_What you will do_
Reproduce, with no edits, the line that contains "Task: Click the false output of the If node" and all the lines that follow it, ending with the last line of the records.

:: Provided material

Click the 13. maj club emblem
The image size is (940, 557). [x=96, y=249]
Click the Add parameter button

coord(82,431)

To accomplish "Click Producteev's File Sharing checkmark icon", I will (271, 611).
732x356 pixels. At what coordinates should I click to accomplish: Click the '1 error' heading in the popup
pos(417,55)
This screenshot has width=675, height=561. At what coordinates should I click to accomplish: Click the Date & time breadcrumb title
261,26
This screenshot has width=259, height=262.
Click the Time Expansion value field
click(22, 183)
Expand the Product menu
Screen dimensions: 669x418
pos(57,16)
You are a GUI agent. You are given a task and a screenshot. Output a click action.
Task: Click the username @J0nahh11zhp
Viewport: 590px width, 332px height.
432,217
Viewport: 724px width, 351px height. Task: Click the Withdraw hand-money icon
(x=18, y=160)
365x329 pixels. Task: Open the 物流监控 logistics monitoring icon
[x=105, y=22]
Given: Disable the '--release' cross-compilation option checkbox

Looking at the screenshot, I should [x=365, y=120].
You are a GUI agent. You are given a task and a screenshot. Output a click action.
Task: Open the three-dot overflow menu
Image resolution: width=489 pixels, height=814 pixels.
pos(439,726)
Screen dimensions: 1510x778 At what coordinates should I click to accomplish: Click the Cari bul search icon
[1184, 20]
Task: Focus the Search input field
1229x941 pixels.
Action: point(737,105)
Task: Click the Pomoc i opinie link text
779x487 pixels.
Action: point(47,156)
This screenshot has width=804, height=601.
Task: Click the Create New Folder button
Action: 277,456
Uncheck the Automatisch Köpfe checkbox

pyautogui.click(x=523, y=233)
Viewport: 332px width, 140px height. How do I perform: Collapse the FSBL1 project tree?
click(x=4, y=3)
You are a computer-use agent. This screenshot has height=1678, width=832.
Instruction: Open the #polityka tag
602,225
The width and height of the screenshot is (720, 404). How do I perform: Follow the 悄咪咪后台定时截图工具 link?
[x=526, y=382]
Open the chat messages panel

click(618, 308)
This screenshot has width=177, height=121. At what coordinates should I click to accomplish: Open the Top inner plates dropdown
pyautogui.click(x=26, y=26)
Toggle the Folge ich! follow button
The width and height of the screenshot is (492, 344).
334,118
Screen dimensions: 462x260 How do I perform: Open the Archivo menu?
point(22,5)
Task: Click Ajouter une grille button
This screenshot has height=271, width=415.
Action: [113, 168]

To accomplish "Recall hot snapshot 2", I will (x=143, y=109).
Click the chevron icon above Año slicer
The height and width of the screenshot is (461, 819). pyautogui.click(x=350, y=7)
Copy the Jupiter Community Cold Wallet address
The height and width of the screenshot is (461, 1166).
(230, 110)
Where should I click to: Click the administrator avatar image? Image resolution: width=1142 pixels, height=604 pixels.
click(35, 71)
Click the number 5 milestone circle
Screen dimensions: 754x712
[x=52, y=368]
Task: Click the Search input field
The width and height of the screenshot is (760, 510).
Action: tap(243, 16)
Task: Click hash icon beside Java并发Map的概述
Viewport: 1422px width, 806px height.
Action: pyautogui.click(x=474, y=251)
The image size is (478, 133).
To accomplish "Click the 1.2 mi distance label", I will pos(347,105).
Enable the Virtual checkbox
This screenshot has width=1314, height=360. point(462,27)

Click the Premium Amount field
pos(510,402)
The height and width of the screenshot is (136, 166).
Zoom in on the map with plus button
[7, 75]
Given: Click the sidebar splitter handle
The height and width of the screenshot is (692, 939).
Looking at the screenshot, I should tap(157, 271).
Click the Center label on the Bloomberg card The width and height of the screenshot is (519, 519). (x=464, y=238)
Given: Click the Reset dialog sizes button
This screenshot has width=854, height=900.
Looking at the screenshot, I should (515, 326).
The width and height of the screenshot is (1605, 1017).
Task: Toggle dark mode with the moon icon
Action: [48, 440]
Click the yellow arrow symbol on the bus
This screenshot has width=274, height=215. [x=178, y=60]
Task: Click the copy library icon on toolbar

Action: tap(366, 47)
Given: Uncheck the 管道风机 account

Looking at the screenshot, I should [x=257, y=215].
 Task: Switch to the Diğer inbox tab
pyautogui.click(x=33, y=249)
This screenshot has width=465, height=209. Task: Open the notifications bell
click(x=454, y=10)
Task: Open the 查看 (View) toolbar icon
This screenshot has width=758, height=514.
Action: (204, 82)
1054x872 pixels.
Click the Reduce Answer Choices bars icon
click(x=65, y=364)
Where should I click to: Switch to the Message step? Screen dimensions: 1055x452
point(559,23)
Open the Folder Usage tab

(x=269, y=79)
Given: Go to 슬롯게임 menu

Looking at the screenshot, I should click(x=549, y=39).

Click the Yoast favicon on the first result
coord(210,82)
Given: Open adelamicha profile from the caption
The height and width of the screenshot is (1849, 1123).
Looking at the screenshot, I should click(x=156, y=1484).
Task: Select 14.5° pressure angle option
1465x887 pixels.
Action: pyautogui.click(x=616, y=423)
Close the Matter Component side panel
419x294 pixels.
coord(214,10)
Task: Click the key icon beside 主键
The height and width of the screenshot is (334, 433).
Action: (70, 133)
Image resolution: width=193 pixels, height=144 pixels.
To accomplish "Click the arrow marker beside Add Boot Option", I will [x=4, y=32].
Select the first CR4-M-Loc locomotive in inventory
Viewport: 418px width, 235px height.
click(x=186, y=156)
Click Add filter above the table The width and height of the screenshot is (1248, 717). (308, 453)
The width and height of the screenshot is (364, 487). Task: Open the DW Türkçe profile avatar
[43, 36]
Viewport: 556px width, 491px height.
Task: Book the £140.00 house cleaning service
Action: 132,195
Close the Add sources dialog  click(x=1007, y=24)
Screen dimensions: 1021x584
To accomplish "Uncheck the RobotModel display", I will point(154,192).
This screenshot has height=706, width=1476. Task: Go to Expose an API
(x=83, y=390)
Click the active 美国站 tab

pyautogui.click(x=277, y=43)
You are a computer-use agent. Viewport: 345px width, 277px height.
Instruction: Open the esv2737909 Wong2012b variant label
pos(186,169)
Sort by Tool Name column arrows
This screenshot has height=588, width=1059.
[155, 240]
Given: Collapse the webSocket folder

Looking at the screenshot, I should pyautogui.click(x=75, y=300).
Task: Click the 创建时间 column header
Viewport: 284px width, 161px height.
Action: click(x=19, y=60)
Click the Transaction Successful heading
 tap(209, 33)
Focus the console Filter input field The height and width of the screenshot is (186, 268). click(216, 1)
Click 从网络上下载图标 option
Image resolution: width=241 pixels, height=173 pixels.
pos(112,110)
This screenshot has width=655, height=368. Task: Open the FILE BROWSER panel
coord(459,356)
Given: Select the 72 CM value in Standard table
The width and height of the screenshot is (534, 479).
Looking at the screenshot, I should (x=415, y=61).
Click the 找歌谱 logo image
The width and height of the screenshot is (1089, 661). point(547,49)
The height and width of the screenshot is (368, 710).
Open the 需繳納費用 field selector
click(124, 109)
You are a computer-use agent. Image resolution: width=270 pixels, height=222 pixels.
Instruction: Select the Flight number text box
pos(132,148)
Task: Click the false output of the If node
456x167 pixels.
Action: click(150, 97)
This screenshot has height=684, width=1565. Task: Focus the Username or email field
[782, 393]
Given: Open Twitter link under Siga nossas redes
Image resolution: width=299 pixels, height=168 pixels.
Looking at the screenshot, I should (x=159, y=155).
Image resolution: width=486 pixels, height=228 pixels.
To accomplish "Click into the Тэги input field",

::::

_Solution for this task_
Task: Click the false output of the If node
456x167 pixels.
Action: click(150, 97)
This screenshot has height=684, width=1565. Task: Focus the Username or email field
[782, 393]
Given: Open Twitter link under Siga nossas redes
Image resolution: width=299 pixels, height=168 pixels.
Looking at the screenshot, I should (x=159, y=155).
Image resolution: width=486 pixels, height=228 pixels.
To accomplish "Click into the Тэги input field",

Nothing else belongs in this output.